_DESCRIPTION OF THE TASK:_ The expected output is every entry, repeated word for word.

----

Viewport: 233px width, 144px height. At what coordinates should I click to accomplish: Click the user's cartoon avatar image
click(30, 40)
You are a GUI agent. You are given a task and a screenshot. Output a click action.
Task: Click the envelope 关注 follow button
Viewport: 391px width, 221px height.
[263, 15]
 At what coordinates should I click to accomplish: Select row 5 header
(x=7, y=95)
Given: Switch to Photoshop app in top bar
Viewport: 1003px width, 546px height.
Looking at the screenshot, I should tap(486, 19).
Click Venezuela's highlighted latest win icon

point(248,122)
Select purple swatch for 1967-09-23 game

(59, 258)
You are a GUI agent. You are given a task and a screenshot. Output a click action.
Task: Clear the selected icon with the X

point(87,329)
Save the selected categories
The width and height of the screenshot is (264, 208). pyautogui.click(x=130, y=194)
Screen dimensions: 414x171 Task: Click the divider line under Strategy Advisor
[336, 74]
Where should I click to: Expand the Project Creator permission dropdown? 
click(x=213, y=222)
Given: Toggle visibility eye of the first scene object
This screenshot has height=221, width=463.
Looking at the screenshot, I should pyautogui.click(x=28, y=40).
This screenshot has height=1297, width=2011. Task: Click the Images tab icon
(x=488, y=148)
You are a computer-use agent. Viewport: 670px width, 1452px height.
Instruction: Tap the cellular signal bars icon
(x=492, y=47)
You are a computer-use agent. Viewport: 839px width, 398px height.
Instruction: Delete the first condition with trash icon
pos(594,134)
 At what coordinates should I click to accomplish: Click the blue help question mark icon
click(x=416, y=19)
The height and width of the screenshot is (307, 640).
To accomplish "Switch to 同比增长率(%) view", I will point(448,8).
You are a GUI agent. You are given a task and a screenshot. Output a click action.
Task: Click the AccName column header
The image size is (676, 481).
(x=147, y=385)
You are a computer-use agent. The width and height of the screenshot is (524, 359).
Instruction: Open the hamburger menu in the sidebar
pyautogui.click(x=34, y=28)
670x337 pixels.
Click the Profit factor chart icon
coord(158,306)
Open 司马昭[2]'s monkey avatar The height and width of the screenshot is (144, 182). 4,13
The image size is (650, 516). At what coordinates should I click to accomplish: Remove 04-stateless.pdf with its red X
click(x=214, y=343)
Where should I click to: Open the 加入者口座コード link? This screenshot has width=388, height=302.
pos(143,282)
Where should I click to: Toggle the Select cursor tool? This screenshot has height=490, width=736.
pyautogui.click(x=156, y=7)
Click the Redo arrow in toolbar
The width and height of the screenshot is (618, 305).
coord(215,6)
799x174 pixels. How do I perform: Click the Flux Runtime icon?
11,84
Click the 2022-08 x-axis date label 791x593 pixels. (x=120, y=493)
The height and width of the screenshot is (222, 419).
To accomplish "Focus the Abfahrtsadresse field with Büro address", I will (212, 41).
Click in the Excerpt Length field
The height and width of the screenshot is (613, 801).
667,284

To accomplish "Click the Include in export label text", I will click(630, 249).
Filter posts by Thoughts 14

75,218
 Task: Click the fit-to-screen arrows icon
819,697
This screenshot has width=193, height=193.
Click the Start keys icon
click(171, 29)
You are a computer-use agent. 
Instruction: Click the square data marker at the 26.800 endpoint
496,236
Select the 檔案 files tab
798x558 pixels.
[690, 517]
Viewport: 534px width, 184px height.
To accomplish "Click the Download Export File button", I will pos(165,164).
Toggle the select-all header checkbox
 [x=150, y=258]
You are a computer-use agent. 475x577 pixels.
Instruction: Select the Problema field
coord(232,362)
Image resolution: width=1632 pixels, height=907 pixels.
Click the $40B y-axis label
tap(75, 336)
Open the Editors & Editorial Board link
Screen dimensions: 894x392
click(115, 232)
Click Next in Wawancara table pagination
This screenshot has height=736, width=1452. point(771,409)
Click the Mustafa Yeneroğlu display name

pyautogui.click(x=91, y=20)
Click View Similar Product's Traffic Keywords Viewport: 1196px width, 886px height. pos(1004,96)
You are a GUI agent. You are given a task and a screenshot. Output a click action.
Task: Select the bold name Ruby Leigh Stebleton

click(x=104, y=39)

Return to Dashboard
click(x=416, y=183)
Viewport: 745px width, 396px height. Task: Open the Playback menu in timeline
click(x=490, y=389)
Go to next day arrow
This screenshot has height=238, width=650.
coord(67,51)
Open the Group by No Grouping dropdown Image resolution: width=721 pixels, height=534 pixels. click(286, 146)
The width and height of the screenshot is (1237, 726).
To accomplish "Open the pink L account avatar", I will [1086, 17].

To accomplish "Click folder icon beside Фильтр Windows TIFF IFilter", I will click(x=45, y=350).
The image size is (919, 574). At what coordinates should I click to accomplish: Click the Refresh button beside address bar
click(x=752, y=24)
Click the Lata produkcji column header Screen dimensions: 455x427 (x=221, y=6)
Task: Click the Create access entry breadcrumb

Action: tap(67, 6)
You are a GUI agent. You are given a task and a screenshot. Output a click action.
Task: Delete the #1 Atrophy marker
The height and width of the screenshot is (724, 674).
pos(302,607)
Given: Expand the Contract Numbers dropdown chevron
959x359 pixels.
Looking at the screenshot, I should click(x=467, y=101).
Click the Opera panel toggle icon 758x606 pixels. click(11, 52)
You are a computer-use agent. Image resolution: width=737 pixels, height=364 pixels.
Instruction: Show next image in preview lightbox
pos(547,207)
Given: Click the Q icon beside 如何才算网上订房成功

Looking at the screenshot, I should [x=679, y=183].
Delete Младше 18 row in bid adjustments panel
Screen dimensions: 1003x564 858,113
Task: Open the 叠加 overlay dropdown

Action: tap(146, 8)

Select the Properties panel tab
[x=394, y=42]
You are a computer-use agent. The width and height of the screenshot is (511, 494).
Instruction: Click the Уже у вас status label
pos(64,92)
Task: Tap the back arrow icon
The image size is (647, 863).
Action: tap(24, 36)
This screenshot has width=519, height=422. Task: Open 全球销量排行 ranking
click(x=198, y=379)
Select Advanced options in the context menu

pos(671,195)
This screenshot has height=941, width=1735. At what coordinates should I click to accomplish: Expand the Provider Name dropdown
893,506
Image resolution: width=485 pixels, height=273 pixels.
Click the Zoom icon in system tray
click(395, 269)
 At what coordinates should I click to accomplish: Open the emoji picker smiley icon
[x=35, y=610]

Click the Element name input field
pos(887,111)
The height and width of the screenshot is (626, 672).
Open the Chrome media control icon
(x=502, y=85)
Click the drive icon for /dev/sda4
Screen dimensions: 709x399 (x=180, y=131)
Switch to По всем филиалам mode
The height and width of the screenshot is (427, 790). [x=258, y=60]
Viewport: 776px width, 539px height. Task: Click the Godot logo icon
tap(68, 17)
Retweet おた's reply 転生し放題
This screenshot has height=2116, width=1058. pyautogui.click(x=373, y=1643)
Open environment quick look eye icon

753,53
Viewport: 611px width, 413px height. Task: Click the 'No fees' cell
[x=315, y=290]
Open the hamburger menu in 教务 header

----

_RESPONSE BOX:_
Viewport: 233px width, 144px height. At what coordinates should I click to accomplish: Click the user's cartoon avatar image
click(30, 40)
You are a GUI agent. You are given a task and a screenshot. Output a click action.
Task: Click the envelope 关注 follow button
Viewport: 391px width, 221px height.
[263, 15]
 At what coordinates should I click to accomplish: Select row 5 header
(x=7, y=95)
Given: Switch to Photoshop app in top bar
Viewport: 1003px width, 546px height.
Looking at the screenshot, I should tap(486, 19).
Click Venezuela's highlighted latest win icon

point(248,122)
Select purple swatch for 1967-09-23 game

(59, 258)
You are a GUI agent. You are given a task and a screenshot. Output a click action.
Task: Clear the selected icon with the X

point(87,329)
Save the selected categories
The width and height of the screenshot is (264, 208). pyautogui.click(x=130, y=194)
Screen dimensions: 414x171 Task: Click the divider line under Strategy Advisor
[336, 74]
Where should I click to: Expand the Project Creator permission dropdown? 
click(x=213, y=222)
Given: Toggle visibility eye of the first scene object
This screenshot has height=221, width=463.
Looking at the screenshot, I should pyautogui.click(x=28, y=40).
This screenshot has height=1297, width=2011. Task: Click the Images tab icon
(x=488, y=148)
You are a computer-use agent. Viewport: 670px width, 1452px height.
Instruction: Tap the cellular signal bars icon
(x=492, y=47)
You are a computer-use agent. Viewport: 839px width, 398px height.
Instruction: Delete the first condition with trash icon
pos(594,134)
 At what coordinates should I click to accomplish: Click the blue help question mark icon
click(x=416, y=19)
The height and width of the screenshot is (307, 640).
To accomplish "Switch to 同比增长率(%) view", I will point(448,8).
You are a GUI agent. You are given a task and a screenshot. Output a click action.
Task: Click the AccName column header
The image size is (676, 481).
(x=147, y=385)
You are a computer-use agent. The width and height of the screenshot is (524, 359).
Instruction: Open the hamburger menu in the sidebar
pyautogui.click(x=34, y=28)
670x337 pixels.
Click the Profit factor chart icon
coord(158,306)
Open 司马昭[2]'s monkey avatar The height and width of the screenshot is (144, 182). 4,13
The image size is (650, 516). At what coordinates should I click to accomplish: Remove 04-stateless.pdf with its red X
click(x=214, y=343)
Where should I click to: Open the 加入者口座コード link? This screenshot has width=388, height=302.
pos(143,282)
Where should I click to: Toggle the Select cursor tool? This screenshot has height=490, width=736.
pyautogui.click(x=156, y=7)
Click the Redo arrow in toolbar
The width and height of the screenshot is (618, 305).
coord(215,6)
799x174 pixels. How do I perform: Click the Flux Runtime icon?
11,84
Click the 2022-08 x-axis date label 791x593 pixels. (x=120, y=493)
The height and width of the screenshot is (222, 419).
To accomplish "Focus the Abfahrtsadresse field with Büro address", I will (212, 41).
Click in the Excerpt Length field
The height and width of the screenshot is (613, 801).
667,284

To accomplish "Click the Include in export label text", I will click(630, 249).
Filter posts by Thoughts 14

75,218
 Task: Click the fit-to-screen arrows icon
819,697
This screenshot has width=193, height=193.
Click the Start keys icon
click(171, 29)
You are a computer-use agent. 
Instruction: Click the square data marker at the 26.800 endpoint
496,236
Select the 檔案 files tab
798x558 pixels.
[690, 517]
Viewport: 534px width, 184px height.
To accomplish "Click the Download Export File button", I will pos(165,164).
Toggle the select-all header checkbox
 [x=150, y=258]
You are a computer-use agent. 475x577 pixels.
Instruction: Select the Problema field
coord(232,362)
Image resolution: width=1632 pixels, height=907 pixels.
Click the $40B y-axis label
tap(75, 336)
Open the Editors & Editorial Board link
Screen dimensions: 894x392
click(115, 232)
Click Next in Wawancara table pagination
This screenshot has height=736, width=1452. point(771,409)
Click the Mustafa Yeneroğlu display name

pyautogui.click(x=91, y=20)
Click View Similar Product's Traffic Keywords Viewport: 1196px width, 886px height. pos(1004,96)
You are a GUI agent. You are given a task and a screenshot. Output a click action.
Task: Select the bold name Ruby Leigh Stebleton

click(x=104, y=39)

Return to Dashboard
click(x=416, y=183)
Viewport: 745px width, 396px height. Task: Open the Playback menu in timeline
click(x=490, y=389)
Go to next day arrow
This screenshot has height=238, width=650.
coord(67,51)
Open the Group by No Grouping dropdown Image resolution: width=721 pixels, height=534 pixels. click(286, 146)
The width and height of the screenshot is (1237, 726).
To accomplish "Open the pink L account avatar", I will [1086, 17].

To accomplish "Click folder icon beside Фильтр Windows TIFF IFilter", I will click(x=45, y=350).
The image size is (919, 574). At what coordinates should I click to accomplish: Click the Refresh button beside address bar
click(x=752, y=24)
Click the Lata produkcji column header Screen dimensions: 455x427 (x=221, y=6)
Task: Click the Create access entry breadcrumb

Action: tap(67, 6)
You are a GUI agent. You are given a task and a screenshot. Output a click action.
Task: Delete the #1 Atrophy marker
The height and width of the screenshot is (724, 674).
pos(302,607)
Given: Expand the Contract Numbers dropdown chevron
959x359 pixels.
Looking at the screenshot, I should click(x=467, y=101).
Click the Opera panel toggle icon 758x606 pixels. click(11, 52)
You are a computer-use agent. Image resolution: width=737 pixels, height=364 pixels.
Instruction: Show next image in preview lightbox
pos(547,207)
Given: Click the Q icon beside 如何才算网上订房成功

Looking at the screenshot, I should [x=679, y=183].
Delete Младше 18 row in bid adjustments panel
Screen dimensions: 1003x564 858,113
Task: Open the 叠加 overlay dropdown

Action: tap(146, 8)

Select the Properties panel tab
[x=394, y=42]
You are a computer-use agent. The width and height of the screenshot is (511, 494).
Instruction: Click the Уже у вас status label
pos(64,92)
Task: Tap the back arrow icon
The image size is (647, 863).
Action: tap(24, 36)
This screenshot has width=519, height=422. Task: Open 全球销量排行 ranking
click(x=198, y=379)
Select Advanced options in the context menu

pos(671,195)
This screenshot has height=941, width=1735. At what coordinates should I click to accomplish: Expand the Provider Name dropdown
893,506
Image resolution: width=485 pixels, height=273 pixels.
Click the Zoom icon in system tray
click(395, 269)
 At what coordinates should I click to accomplish: Open the emoji picker smiley icon
[x=35, y=610]

Click the Element name input field
pos(887,111)
The height and width of the screenshot is (626, 672).
Open the Chrome media control icon
(x=502, y=85)
Click the drive icon for /dev/sda4
Screen dimensions: 709x399 (x=180, y=131)
Switch to По всем филиалам mode
The height and width of the screenshot is (427, 790). [x=258, y=60]
Viewport: 776px width, 539px height. Task: Click the Godot logo icon
tap(68, 17)
Retweet おた's reply 転生し放題
This screenshot has height=2116, width=1058. pyautogui.click(x=373, y=1643)
Open environment quick look eye icon

753,53
Viewport: 611px width, 413px height. Task: Click the 'No fees' cell
[x=315, y=290]
Open the hamburger menu in 教务 header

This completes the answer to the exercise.